La gelosia è un sentimento normale e umano, è definita come un insieme di sentimenti ed emozioni, che genera preoccupazione, tristezza o persino rabbia

Nel senso letterale del termine, si può dire che una persona è gelosa quando non ottiene ciò che l’altra persona ha. La gelosia esprime esclusività e possessività. Tuttavia, ci sono diversi tipi di gelosia.
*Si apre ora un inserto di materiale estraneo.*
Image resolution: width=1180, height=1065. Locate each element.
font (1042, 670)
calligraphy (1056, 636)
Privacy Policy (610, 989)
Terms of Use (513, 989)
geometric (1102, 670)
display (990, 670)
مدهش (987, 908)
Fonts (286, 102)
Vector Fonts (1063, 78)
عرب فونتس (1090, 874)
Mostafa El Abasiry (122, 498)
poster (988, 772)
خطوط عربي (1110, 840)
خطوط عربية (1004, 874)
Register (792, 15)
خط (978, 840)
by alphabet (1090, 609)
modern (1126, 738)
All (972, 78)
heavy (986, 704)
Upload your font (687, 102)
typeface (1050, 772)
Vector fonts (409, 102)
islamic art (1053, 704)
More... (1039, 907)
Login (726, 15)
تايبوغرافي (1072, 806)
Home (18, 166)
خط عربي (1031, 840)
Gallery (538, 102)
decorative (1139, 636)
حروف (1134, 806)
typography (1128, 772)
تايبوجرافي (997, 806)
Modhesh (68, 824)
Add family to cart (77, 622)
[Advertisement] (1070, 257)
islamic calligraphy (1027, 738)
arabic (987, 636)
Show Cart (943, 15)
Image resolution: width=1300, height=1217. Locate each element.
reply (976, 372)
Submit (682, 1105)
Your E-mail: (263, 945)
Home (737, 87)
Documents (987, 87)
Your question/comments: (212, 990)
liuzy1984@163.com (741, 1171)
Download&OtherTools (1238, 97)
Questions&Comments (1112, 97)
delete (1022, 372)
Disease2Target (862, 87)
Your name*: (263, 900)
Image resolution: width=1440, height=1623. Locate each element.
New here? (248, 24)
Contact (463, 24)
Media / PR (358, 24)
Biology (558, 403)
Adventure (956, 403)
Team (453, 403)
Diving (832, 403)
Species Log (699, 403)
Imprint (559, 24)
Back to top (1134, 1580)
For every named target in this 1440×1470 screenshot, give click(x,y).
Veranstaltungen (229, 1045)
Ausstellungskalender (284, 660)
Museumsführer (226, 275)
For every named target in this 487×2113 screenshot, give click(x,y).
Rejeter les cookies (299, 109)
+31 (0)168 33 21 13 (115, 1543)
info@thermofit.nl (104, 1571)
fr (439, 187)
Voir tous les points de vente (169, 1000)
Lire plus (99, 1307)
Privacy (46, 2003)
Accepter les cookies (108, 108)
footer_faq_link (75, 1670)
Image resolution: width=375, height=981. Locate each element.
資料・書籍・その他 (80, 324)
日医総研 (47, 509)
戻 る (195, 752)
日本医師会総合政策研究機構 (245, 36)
Ce n’è uno che esprime invidia, uno che tocca emozioni e affetto, descritto come gelosia amorosa, e uno che diventa eccessivo, chiamato gelosia estrema e malata, come quello che può influire, ad esempio, sul rapporto tra marito e moglie.

La gelosia esiste spesso nella vita di una coppia e può avere sia vantaggi (pochi) che svantaggi. Il vantaggio della gelosia è che può ravvivare una relazione diventata troppo monotona. Ma quando diventa estrema o addirittura malata, può diffondersi in sofferenza emotiva negativa, causando strappi, lesioni e abusi.

Una donna che vive nel New Mexico è stata vittima di questa  estrema gelosia subendo la violenza di suo marito

In un ospedale di Taos, nel New Mexico, una madre aveva appena dato alla luce una bambina. Nella sua stanza d’ospedale, alla presenza di suo marito Rafael Orozco e del suo medico, la madre iniziò ad allattare la piccolina.

Geloso dell’atteggiamento di sua moglie, il marito fu preso da un eccesso di violenza incontrollata e iniziò a picchiare sua moglie sotto lo sguardo sbalordito del dottore.

Geloso

Prima la colpì in faccia, poi cercò addirittura di strangolarla. Ha persino schiaffeggiato la testa della sua bambina appena nata.

Le guardie di sicurezza hanno provato a fermarlo, ma lui è fuggito minacciando di tornare con una pistola. Fortunatamente la polizia è riuscita ad arrestarlo, con l’accusa di aggressione, abuso di minore, aggressione a un operatore sanitario e cattiva condotta.

Segnali di pericolo di violenza domestica

Ci sono segni e comportamenti certi che non ingannano e che possono avvisarci della pericolosità di una possibile violenza.

Che può essere fisica, emotiva e persino finanziaria. In tutti i casi, queste forme di violenza indicano l’intenzione di controllare la propria vittima attraverso umiliazioni, minacce, brutalità e abusi.

I segnali di avvertimento sono:

  • Mancanza di rispetto verso il coniuge
  • Desiderio di controllare tutto
  • Possessività
  • Egocentrismo
  • Consumo di droga o alcol
  • Atteggiamento negativo e umiliante verso il coniuge

Le vittime di abusi coniugali molto spesso provano un senso di ansia e hanno bisogno di compiacere il coniuge. Che vuole avere sempre ragione e pretende un resoconto giornaliero delle attività del partner.

Se abusati fisicamente, spesso coprono le ferite con il pretesto di un incidente o indossando abiti per nascondere i segni dei colpi ricevuti.

Violenza ricorrente

Va tenuto presente che esistono cicli di violenza. In primo luogo, la violenza è dichiarata, ne consegue l’arrivo delle scuse da parte dell’aggressore e quindi una calma temporanea nella relazione.

Questo periodo di pausa termina ancora una volta con uno schema di violenza che diventa ripetitivo. Secondo la rivista Psychology Today Science Magazine  le vittime della violenza, compresi i bambini, possono perpetuare questo ciclo di violenza attraverso altre generazioni.

L’estrema gelosia non è una prova dell’amore ma dell’ansia e della possessività. Il vero amore va oltre i sentimenti e le emozioni.

La gelosia estrema è un riflesso della mancanza di fiducia e autostima, dipendenza emotiva e retaggio dell’educazione dura e violenta.